If you can’t have a fantasy, what’s the point of writing a book? –Haruki Murakami

Making your way through One Last Xanax, Oliver Miller’s new collection of fifteen short stories, you will meet a man who repairs butterflies for a living, a couple who’ve decided to tear down the walls of their home after a too-realistic paint job renders it invisible, and a mirror who goes for a cross-country journey.

Miller’s stories vary and shift from these magical realistic tales, written in the tradition of STET favorites Aimee Bender and Haruki Murakami, to more traditional personal reflections. “Alone at Night” is a single page appreciation of the peacefulness of late night solitude. “The Problem (One Last Xanax)” gets inside the head of a young man who can’t sleep, unable to stop obsessing over a scowl that an attractive girl gave him at a concert earlier that night.

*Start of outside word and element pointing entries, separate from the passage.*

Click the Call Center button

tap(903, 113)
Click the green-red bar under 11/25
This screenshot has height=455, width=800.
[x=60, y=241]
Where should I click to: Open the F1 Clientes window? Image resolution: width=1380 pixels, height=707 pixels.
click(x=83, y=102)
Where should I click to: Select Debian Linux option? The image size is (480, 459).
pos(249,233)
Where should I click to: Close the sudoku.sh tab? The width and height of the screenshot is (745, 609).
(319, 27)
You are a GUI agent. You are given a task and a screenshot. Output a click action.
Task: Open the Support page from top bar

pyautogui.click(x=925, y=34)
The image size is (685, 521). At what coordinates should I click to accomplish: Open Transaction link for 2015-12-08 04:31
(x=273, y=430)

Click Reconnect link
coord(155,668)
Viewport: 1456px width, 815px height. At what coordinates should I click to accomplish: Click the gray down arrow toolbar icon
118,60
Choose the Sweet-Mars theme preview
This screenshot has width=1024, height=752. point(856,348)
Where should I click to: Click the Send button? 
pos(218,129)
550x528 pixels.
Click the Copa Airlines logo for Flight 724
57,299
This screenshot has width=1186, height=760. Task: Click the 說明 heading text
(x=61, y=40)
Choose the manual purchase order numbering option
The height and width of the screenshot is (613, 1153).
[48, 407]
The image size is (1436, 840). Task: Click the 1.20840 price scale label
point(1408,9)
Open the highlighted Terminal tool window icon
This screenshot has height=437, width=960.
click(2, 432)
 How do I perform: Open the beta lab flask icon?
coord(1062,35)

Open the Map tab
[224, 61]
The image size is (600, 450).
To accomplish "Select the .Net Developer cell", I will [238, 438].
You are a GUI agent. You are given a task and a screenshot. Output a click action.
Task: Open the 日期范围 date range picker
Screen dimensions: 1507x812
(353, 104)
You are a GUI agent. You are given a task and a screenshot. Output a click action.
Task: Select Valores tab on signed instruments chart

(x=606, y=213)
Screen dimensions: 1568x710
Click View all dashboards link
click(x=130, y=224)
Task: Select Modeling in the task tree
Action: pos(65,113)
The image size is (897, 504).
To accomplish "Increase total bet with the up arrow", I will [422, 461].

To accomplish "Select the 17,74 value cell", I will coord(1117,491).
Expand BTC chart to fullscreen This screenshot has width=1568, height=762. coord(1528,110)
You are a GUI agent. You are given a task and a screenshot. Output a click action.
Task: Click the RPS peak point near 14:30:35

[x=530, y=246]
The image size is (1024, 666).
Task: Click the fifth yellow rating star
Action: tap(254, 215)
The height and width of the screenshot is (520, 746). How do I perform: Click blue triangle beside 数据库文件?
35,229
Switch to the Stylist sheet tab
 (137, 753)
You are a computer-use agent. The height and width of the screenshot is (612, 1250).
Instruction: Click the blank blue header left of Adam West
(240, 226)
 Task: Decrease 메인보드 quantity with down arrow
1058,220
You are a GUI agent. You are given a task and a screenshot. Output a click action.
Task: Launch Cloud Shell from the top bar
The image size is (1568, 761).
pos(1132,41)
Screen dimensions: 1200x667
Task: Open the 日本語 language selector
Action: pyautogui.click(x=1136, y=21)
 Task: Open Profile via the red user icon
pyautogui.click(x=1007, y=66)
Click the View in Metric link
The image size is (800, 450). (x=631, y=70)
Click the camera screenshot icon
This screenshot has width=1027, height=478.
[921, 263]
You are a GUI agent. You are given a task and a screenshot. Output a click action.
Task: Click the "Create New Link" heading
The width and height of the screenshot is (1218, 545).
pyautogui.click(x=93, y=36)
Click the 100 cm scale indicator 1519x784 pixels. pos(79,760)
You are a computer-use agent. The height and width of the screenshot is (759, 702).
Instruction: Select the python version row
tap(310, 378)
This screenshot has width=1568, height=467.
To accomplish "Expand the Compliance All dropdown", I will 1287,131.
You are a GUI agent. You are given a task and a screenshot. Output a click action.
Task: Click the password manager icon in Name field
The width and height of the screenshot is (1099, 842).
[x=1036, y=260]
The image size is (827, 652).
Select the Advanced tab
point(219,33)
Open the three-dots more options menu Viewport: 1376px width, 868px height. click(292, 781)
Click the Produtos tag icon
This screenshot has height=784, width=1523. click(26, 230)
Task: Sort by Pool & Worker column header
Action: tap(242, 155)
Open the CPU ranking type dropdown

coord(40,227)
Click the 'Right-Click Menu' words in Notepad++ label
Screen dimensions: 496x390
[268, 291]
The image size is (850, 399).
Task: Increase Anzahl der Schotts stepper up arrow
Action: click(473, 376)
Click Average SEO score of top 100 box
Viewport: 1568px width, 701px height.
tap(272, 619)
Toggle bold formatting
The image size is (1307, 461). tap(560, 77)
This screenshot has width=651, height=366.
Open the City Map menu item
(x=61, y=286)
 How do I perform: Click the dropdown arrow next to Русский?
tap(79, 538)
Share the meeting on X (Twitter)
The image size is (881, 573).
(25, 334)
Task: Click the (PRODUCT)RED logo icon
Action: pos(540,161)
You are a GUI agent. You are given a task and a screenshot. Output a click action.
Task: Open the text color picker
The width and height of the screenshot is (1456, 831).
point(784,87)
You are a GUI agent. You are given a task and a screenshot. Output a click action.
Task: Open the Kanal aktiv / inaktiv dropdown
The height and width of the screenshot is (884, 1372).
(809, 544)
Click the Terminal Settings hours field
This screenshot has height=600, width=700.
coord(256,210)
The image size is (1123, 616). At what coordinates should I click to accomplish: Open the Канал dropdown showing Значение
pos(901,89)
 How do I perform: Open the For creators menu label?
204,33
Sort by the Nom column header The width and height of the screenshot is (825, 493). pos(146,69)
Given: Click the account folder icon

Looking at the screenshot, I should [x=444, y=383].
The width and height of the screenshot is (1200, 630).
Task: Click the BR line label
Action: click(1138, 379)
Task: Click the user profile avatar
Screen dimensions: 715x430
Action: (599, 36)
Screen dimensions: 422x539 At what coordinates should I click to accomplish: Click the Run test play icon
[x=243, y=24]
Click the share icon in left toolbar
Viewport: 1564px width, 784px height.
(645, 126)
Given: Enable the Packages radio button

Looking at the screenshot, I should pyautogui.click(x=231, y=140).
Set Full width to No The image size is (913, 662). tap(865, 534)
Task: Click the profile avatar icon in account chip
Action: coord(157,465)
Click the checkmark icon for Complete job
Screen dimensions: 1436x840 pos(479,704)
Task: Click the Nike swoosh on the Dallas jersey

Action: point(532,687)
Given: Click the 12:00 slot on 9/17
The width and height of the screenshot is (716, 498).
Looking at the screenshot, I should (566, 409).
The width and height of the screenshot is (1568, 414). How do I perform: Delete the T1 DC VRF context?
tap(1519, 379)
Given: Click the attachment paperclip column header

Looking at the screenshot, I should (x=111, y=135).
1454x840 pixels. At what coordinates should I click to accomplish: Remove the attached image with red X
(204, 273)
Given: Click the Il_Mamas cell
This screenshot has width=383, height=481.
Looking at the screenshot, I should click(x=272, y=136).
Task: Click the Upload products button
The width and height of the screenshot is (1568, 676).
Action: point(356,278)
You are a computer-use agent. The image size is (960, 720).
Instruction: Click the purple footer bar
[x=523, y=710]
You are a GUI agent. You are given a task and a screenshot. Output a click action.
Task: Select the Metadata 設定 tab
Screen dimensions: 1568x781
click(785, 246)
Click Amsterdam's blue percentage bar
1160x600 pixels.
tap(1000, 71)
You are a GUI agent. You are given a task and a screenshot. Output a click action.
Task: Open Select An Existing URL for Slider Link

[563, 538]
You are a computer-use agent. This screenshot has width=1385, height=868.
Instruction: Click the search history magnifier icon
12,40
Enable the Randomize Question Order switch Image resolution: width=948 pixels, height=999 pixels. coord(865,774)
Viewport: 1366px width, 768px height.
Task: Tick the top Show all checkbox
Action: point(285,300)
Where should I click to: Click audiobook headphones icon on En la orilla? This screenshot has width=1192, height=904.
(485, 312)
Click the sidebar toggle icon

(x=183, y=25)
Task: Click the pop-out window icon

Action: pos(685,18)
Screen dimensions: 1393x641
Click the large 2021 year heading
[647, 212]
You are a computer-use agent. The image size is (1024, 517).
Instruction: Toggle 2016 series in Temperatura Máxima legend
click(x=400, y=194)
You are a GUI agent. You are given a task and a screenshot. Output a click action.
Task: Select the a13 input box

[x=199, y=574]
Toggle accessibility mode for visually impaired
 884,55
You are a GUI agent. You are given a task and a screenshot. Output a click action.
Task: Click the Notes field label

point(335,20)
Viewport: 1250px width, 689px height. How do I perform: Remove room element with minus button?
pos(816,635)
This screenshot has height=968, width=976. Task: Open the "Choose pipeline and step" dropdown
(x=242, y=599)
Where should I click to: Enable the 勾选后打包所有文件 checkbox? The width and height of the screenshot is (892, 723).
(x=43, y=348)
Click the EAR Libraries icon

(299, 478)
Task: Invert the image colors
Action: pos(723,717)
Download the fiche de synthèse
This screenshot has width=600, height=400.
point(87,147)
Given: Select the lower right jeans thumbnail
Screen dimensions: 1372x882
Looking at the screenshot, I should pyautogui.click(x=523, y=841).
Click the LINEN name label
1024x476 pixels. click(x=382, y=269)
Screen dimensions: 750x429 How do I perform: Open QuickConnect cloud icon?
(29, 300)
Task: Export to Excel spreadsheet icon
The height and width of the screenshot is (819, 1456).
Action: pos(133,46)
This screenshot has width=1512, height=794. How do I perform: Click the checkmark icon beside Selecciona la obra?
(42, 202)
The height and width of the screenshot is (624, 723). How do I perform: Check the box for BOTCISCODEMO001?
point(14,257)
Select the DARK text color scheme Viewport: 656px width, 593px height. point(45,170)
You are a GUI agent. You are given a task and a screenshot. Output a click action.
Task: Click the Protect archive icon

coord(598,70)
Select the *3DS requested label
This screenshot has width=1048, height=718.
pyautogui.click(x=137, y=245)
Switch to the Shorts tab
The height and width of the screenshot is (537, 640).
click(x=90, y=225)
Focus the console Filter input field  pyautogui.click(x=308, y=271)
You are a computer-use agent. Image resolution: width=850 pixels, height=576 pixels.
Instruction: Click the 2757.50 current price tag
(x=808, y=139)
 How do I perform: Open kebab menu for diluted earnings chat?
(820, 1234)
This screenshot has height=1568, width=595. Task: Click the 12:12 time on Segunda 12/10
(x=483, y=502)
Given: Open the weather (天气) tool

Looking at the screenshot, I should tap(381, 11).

These are quick, simple reads that approach the loneliness of city life with a sense of escapism, wonder, and fantasy. In one of my favorite pieces “The Bridge,” a man chases a mysterious doppelganger over a bridge into a busy metropolis until he eventually disappears. Miller expertly displays his powers of tension and mystery here, giving the entire scene a dreamy feeling.

“The Mirror” cunningly tackles the problem of consuming so much media that the real world starts to lose its luster. The Mirror, an actual mirror who goes on a cross-country journey, sees the world as the literal embodiment of “America the Beautiful” (“sunsets and moonsets over ochre-tinted valleys; fields of grain, the individual strands of grain like so many fibers, like so many flowers.”). But after vegging out on TV for a few hours one evening the Mirror has trouble distinguishing between the real life beauty he sees and the images he’s already experienced on the screen. “Now he could no longer see things freshly, for the first time,” Miller writes. “If he saw a canyon, he was reminded of a canyon from TV, and the two images overlaid.”

It’s worth noting that Miller’s book of fiction is the latest in a slew of e-publications from Thought Catalog, the online diary recording the millennial experience. After browsing other releases on online dating, confidence, and porn (none without some pretty heavy navel-gazing) Miller’s stories are a refreshing change in perspective. Perhaps the only misleading thing about the ebook is the title “One Last Xanax”; its pill-popping name doesn’t quite convey the level of imagination and surrealism contained within.